Emilio Valerio, 35, had his thumb ripped out when a rope with a 15- ton breaking strain snapped. Surgeons at Guy's and St Thomas' NHS Trust in London spent six months rebuilding his hand, culminating in the transplant of a toe to create a substitute thumb.

Yesterday, doctors removed a pin from Mr Valerio's new "thumb" in the final stage of the surgery.

Mr Valerio was loading oil by hose on to the 100,000-ton tanker in Nigeria when the accident happened last May. A crane driver manoeuvring the hose did not see him and when the rope broke it whipped backwards with explosive force. "I am lucky it was only my thumb," he said yesterday.

A helicopter took him to hospital in Lagos with his severed thumb packed in ice. His employers, Chevron, the United States oil company, arranged an air ambulance to fly him to London the same night. However, delays in obtaining the necessary exit papers prevented his departure until four days later. By that time, his Nigerian doctors decided his thumb would be no use and discarded it. "If they had sent it with me, the surgeons at St Thomas' could have salvaged the bone and tendons," he said.

Ciaran Healy, consultant plastic surgeon at St Thomas', said the injury had left a deep hole in Mr Valerio's hand which had to be rebuilt. First, he took bone from his hip and transferred it to his hand to create the foundation for a new digit. For three weeks Mr Valerio had his hand sewn into an incision in his groin to provide it with a substitute blood supply. And in the final operation, which lasted eight hours, surgeons transplanted the second toe from his foot using microscopes to attach blood vessels and nerves.
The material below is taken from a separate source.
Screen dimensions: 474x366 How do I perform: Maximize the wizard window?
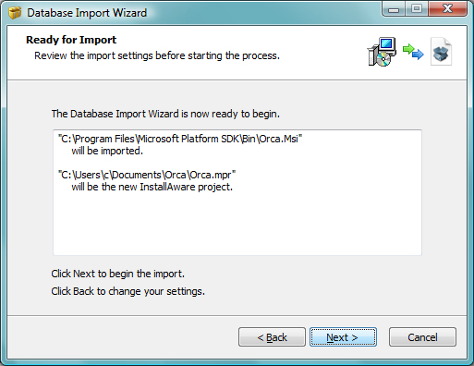coord(417,8)
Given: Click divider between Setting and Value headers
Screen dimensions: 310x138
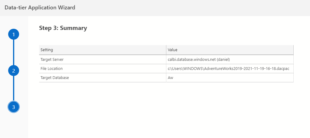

Mr Healy said: "Each stage in the operation worked wonderfully."

Surgeons say he will eventually have a near normal grip, but Mr Valerio said he could already pick up small objects.

Today he is flying home to the Philippines for Christmas. When he returns to work in the new year, Chevron has promised that an offer of promotion to chief officer, made before his injury, remains open.

"It is like having a blank cheque," Mr Valerio said.